- **YOUR INSTRUCTIONS**: Please copy the items word for word, starting at the line containing "Screen dimensions: 538x359" and running through the end of the items, both ends included. Leave the pictures out of your copy.

- **SOURCE DATA**:
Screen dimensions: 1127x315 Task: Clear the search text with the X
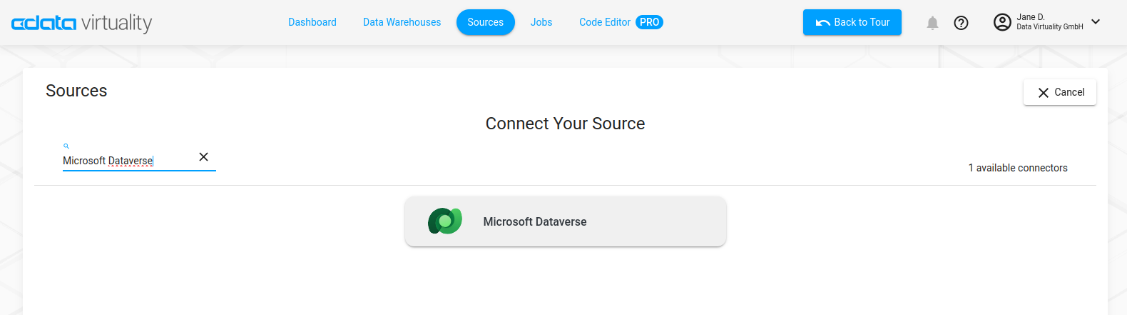203,157

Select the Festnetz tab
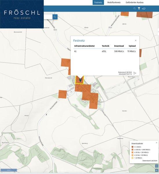(98, 2)
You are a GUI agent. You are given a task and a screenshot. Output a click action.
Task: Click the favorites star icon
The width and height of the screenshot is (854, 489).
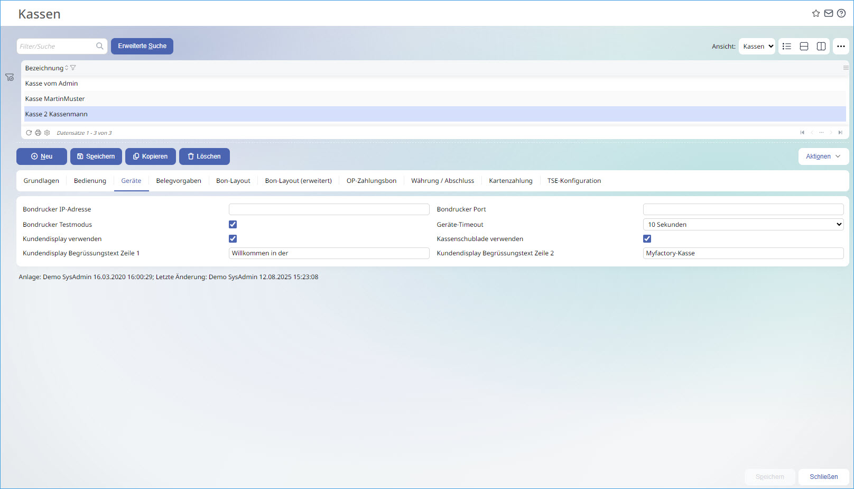pyautogui.click(x=816, y=13)
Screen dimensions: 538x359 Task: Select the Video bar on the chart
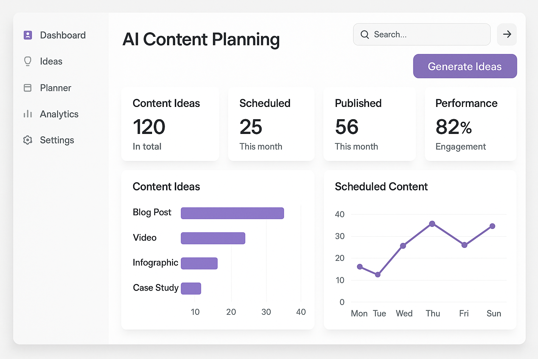click(213, 238)
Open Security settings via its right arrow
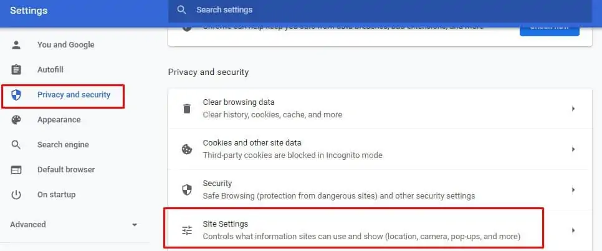602x251 pixels. pos(573,190)
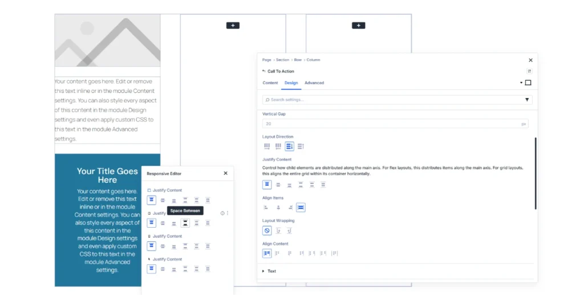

- **FULL RESPONSE**:
Screen dimensions: 538x359 Task: Select the Video bar on the chart
click(213, 238)
Open Security settings via its right arrow
602x251 pixels. pos(573,190)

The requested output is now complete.